RNA-SeqEZPZ-NF

Nextflow Pipeline for RNA-SeqEZPZ

A Point-and-Click Pipeline for Comprehensive Transcriptomics Analysis with Interactive Visualizations

RNA-SeqEZPZ-NF is another implementation of RNA-SeqEZPZ. RNA-SeqEZPZ-NF uses the same user interface as RNA-SeqEZPZ and runs the same pipeline, but runs the pipeline implemented by Nextflow. This pipeline is currently tested on HPC cluster with SLURM scheduler. Advanced users have the ability to customize the scripts to run with other schedulers.

Installation

In order to use the pipeline, you will need to have Singularity and Nextflow installed in your HPC. See installation instructions at https://docs.sylabs.io/guides/3.0/user-guide/installation.html and https://www.nextflow.io/docs/latest/install.html

The following step-by-step is for a system with SLURM scheduler, Singularity and Nextflow. If you'd like to use the version of the pipeline without Nextflow, please go to https://github.com/cxtaslim/RNA-SeqEZPZ

1. Download the code/scripts:

   git clone https://github.com/yzhang18/RNA-SeqEZPZ-NF.git
   

   This step will copy all the required code into your local directory.

2. There are three files that you can make changes to reflect the settings in your local copy of the code.

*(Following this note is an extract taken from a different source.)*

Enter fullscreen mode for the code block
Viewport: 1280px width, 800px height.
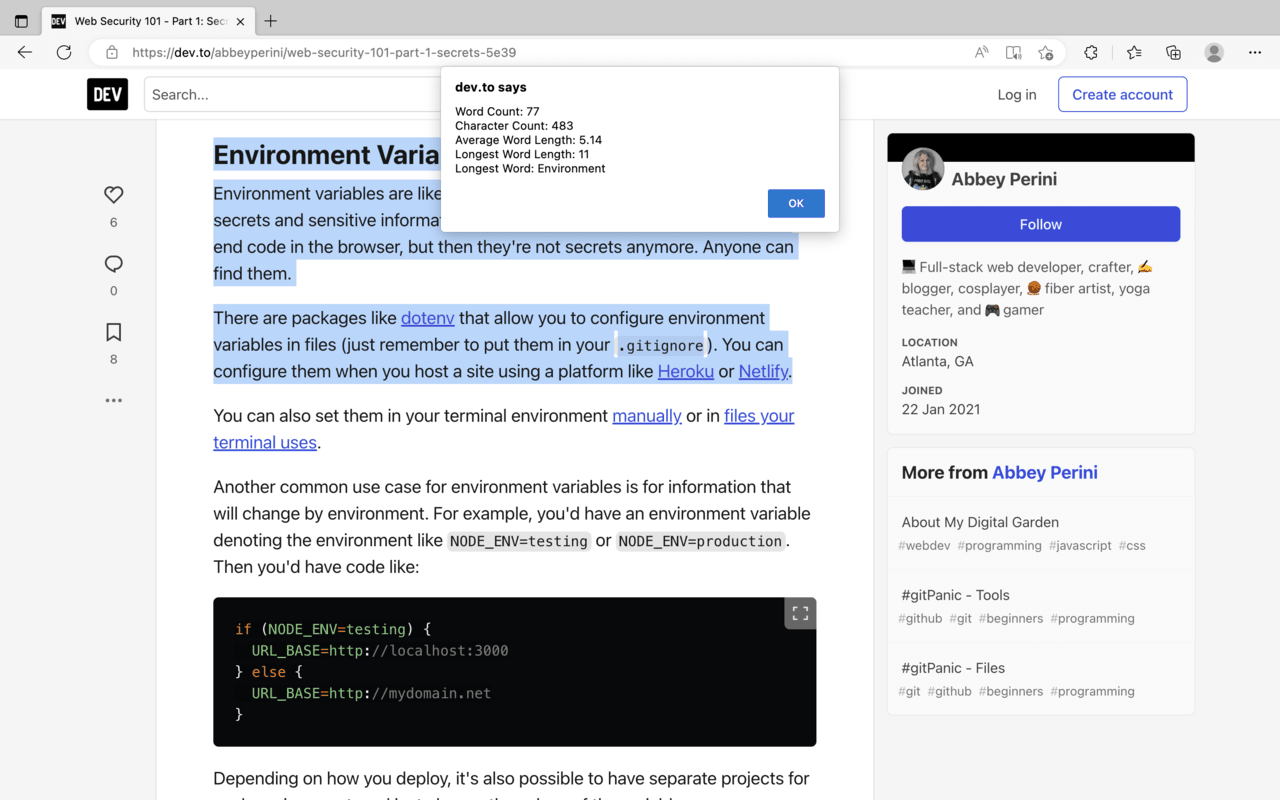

   RNA-SeqEZPZ-NF/main.nf  ## Set up your input, output, genome file, gtf file, etc..
   RNA-SeqEZPZ-NF/scripts/nextflow_config_var.config  ## Set up the variables for your local scheduler.
   RNA-SeqEZPZ-NF/project_ex/nextflow.config  ## Set up the resource limit for processes. This is optional, since most parameters are set up in RNA-Seq-EZPZ-NF/nextflow.config, which is generated automatically by the pipeline. 
   

3. Go to the RNA-SeqEZPZ-NF directory and download the singularity image:

   # go to RNA-SeqEZPZ-NF directory
   cd RNA-SeqEZPZ-NF
   # download the singularity image and save as rnaseq-pipe-container.sif
   singularity pull --name rnaseq-pipe-container.sif library://cxtaslim/pipelines/rna-seqezpz:latest
   

   This step will copy a singularity image. Now, you have all the scripts and programs needed to run the entire RNA-Seq pipeline.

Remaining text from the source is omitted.